**Provided text**

_____

As mentioned before, initiation of ART needs to begin at the earliest opportunity upon infection. This portends a double challenge; finding newly infected persons and keeping them adherent to treatment for life despite their being asymptomatic and relatively healthy at the beginning. HIV infected persons are most infectious in the acute phase of the infection (up to first 6 months) during which most are generally healthy and unaware of their status. On average, these persons are up to 10 times more infectious than they will ever be at any other time in the course of the infection and will often continue with risky sexual behavior. Current universal testing practices have failed and large groups remain out of reach of the health system. Ethical considerations have also meant that testing remains only voluntary. This presents a major challenge to TasP programs of diagnosing asymptomatic infected individuals who remain the most infectious. Further, providing ART to persons who are healthy for the communal good comes with the risk of poor adherence as well as raises ethical and equity concerns. Poor treatment adherence coupled with long periods of ART would lead to the widespread development of resistant strains; a catastrophic situation in the absence of new drugs. Equity demands that those most at need of treatment get it first hence raising programmatic concerns for resource limited countries. To further complicate the matter, some patients develop a false sense of security in ART and may actually practice riskier sexual behavior once on treatment.

_____

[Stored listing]

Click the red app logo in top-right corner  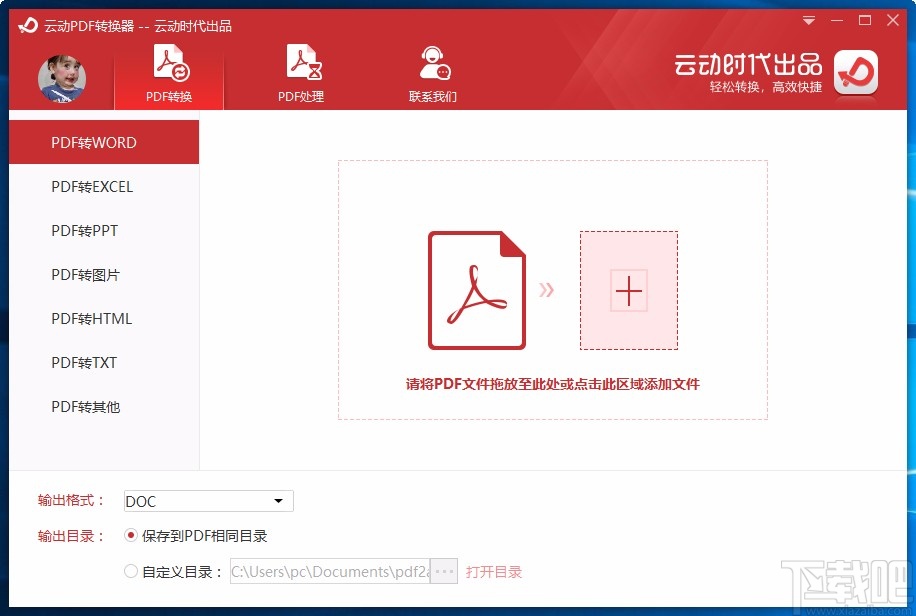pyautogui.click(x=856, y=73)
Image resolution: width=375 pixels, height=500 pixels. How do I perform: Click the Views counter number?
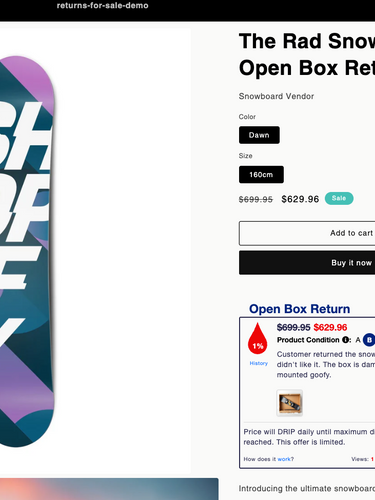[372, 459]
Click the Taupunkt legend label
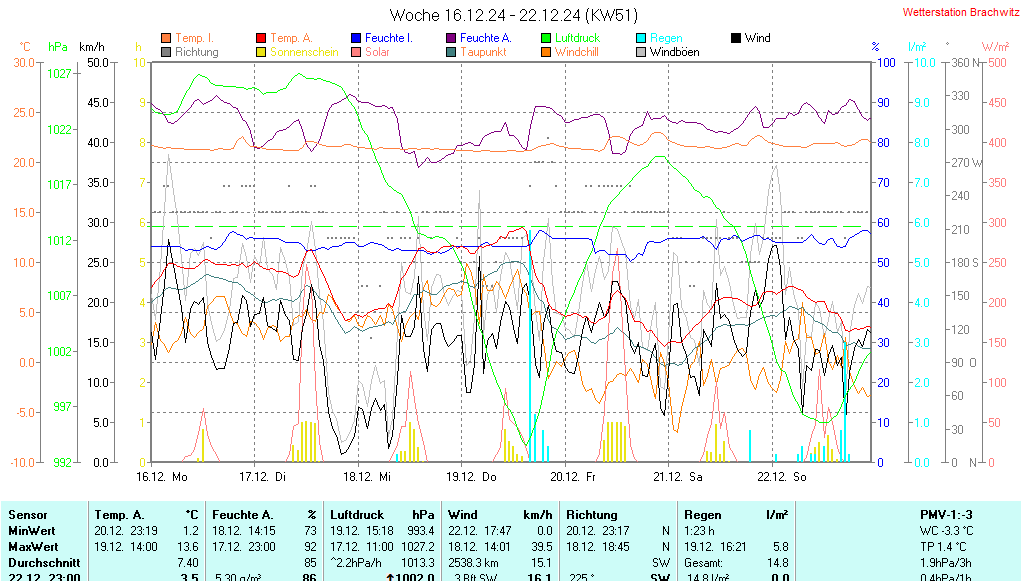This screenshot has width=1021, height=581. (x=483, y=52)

_____

**What is required**
Reproduce the entire passage about HIV treatment as prevention word for word. Rely only on the passage about HIV treatment as prevention, not on the listing.

**Exercise result**
As mentioned before, initiation of ART needs to begin at the earliest opportunity upon infection. This portends a double challenge; finding newly infected persons and keeping them adherent to treatment for life despite their being asymptomatic and relatively healthy at the beginning. HIV infected persons are most infectious in the acute phase of the infection (up to first 6 months) during which most are generally healthy and unaware of their status. On average, these persons are up to 10 times more infectious than they will ever be at any other time in the course of the infection and will often continue with risky sexual behavior. Current universal testing practices have failed and large groups remain out of reach of the health system. Ethical considerations have also meant that testing remains only voluntary. This presents a major challenge to TasP programs of diagnosing asymptomatic infected individuals who remain the most infectious. Further, providing ART to persons who are healthy for the communal good comes with the risk of poor adherence as well as raises ethical and equity concerns. Poor treatment adherence coupled with long periods of ART would lead to the widespread development of resistant strains; a catastrophic situation in the absence of new drugs. Equity demands that those most at need of treatment get it first hence raising programmatic concerns for resource limited countries. To further complicate the matter, some patients develop a false sense of security in ART and may actually practice riskier sexual behavior once on treatment.